When you grant data access to a Marketplace app, you give it API access to specific data like your Calendar and Contacts. The app (and by extension, the vendor) is able to view and store that data. Because your data is then available outside the boundaries of your domain, it's critical that you trust the security mechanisms implemented by the app and the vendor.
Apps may also access identity-related information about your users (for example, username, name, email address) through standard programmatic access. In no case should third-party apps have access to any of your domain passwords.
Review data access requirements for an app
You can review the data access requirements for an app during installation, or afterwards on the app's Settings page.
During installation, the various types of data access you need to grant to the app are listed after you click Install App (Admin console) or (Marketplace website).
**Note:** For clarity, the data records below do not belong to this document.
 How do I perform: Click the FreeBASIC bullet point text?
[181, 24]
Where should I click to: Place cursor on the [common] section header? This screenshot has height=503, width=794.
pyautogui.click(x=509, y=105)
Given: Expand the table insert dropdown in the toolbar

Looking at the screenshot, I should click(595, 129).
After you install an app for your domain or organization, the settings page for that app lists the types of data access required by the app:
From the Admin console Home page, go to AppsMarketplace apps.
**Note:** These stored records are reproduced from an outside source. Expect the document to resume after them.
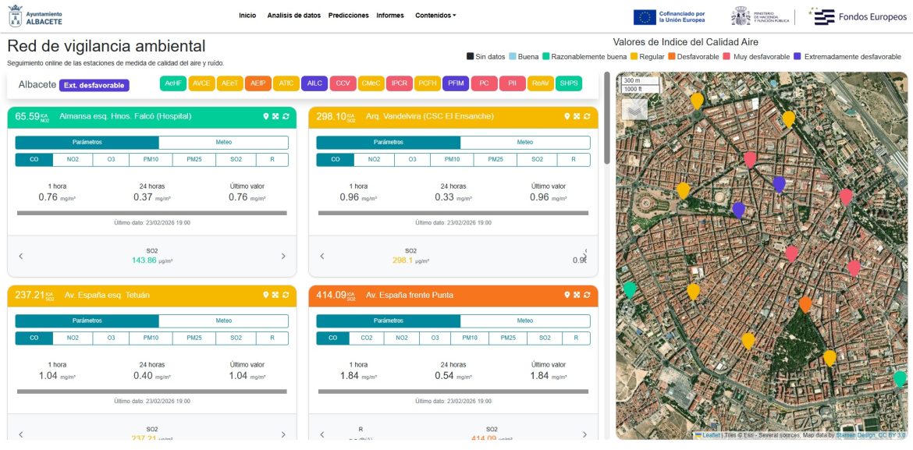Refresh the Av. España esq. Tetuán station data
This screenshot has width=913, height=450.
286,296
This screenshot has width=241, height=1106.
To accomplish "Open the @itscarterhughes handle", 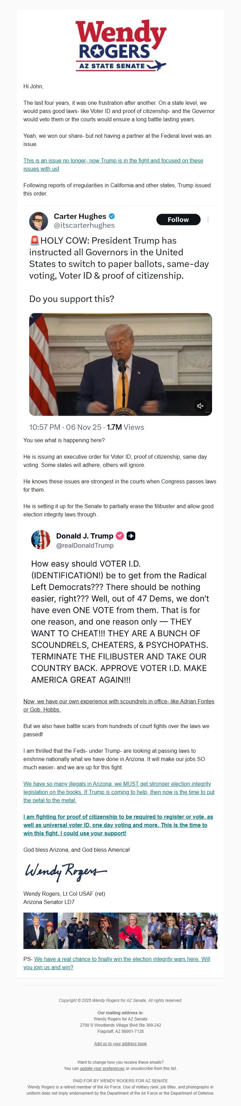I will (84, 225).
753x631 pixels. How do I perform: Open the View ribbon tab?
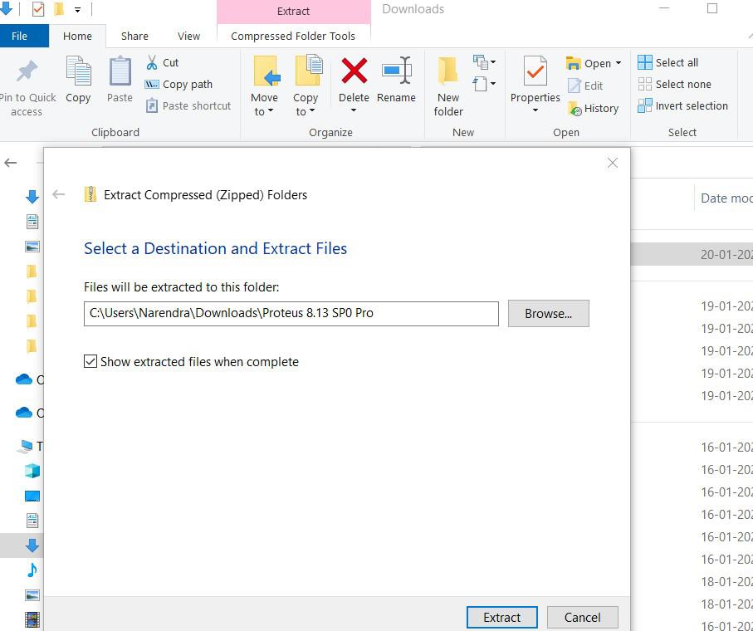click(188, 36)
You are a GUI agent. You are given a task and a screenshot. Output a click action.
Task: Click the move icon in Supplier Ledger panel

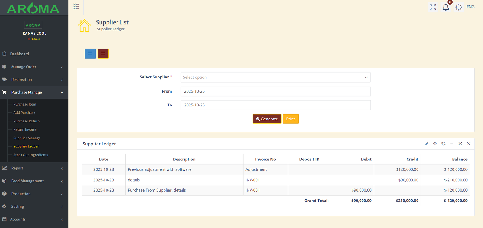[x=435, y=144]
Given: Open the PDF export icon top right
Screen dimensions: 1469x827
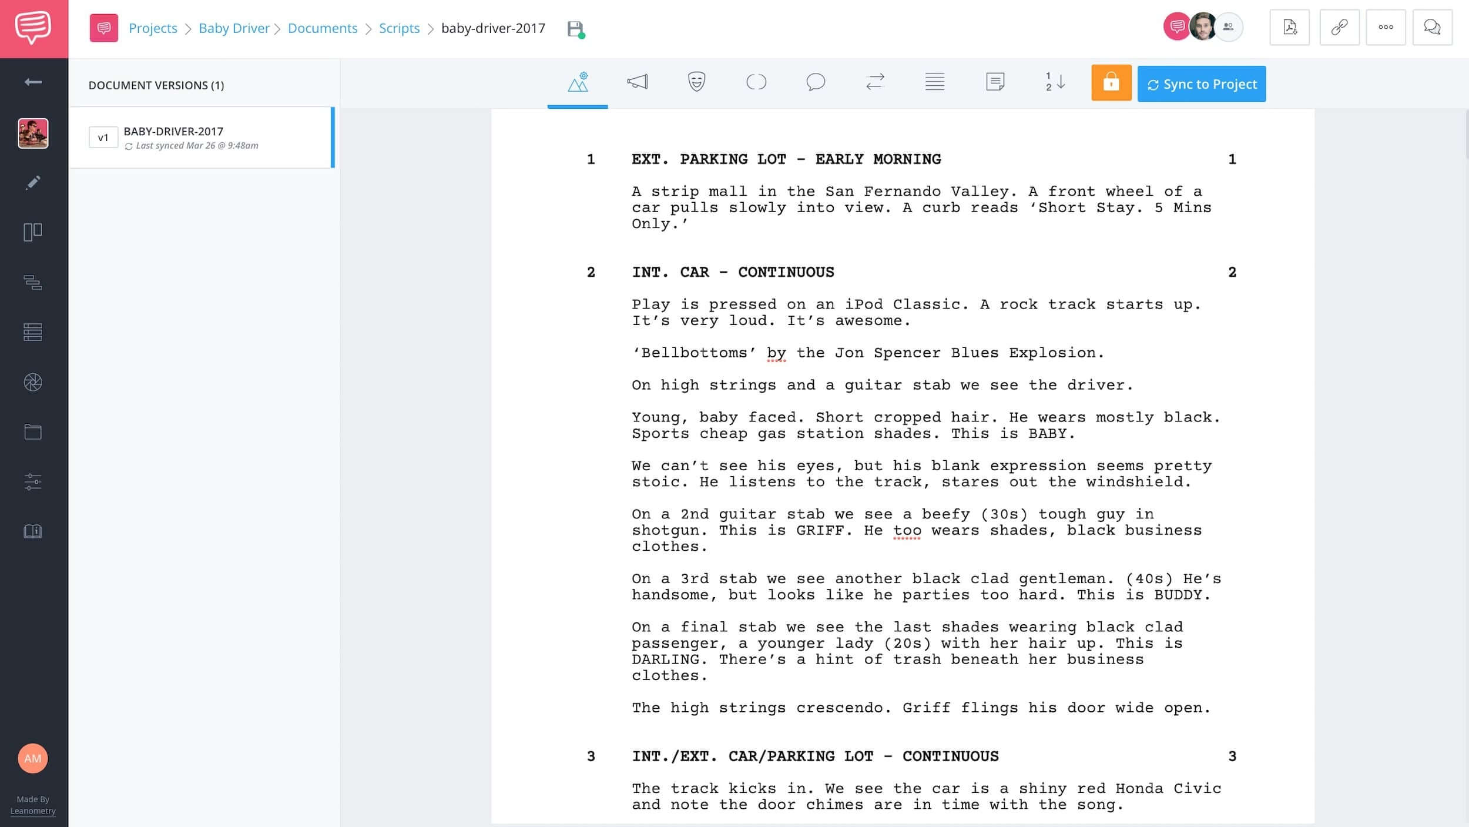Looking at the screenshot, I should tap(1289, 27).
- Click an app to open its Settings page.
- Click Data access.
- Click the triangle next to an access type to see additional details on the type of data being accessed. (This information is provided by the developer and may not be present for all access types.)
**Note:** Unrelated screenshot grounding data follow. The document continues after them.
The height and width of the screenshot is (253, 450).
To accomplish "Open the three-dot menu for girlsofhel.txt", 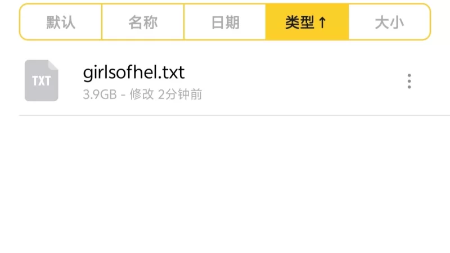I will pyautogui.click(x=409, y=81).
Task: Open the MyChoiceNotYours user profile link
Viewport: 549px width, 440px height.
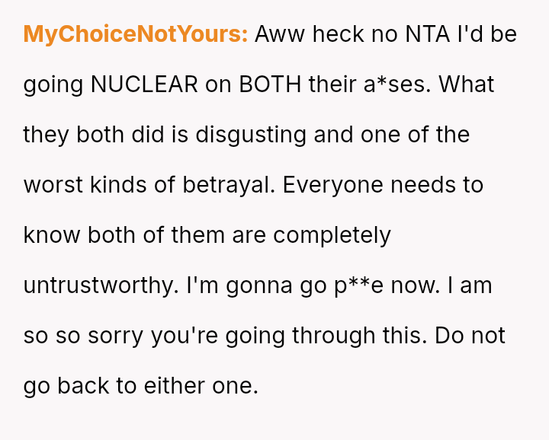Action: coord(136,34)
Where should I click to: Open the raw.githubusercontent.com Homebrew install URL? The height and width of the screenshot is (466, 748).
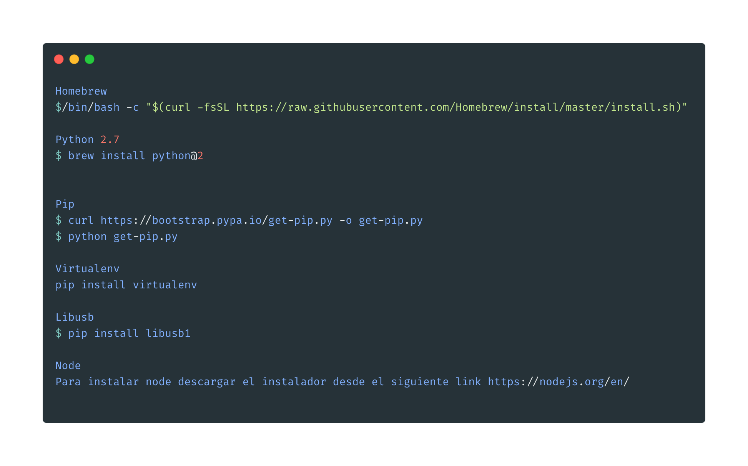click(455, 107)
If an app, after initial deployment, requires additional data access beyond what was originally requested, you're notified in the Data access area and can grant or deny the additional access.Data retention policies
The more data that an application has access to, the more your risk can increase. For example, an application that writes to only your contacts could be considered less risky than an application that writes to your contacts and calendar. Weigh the benefits of an app against the scope of data access the vendor requests.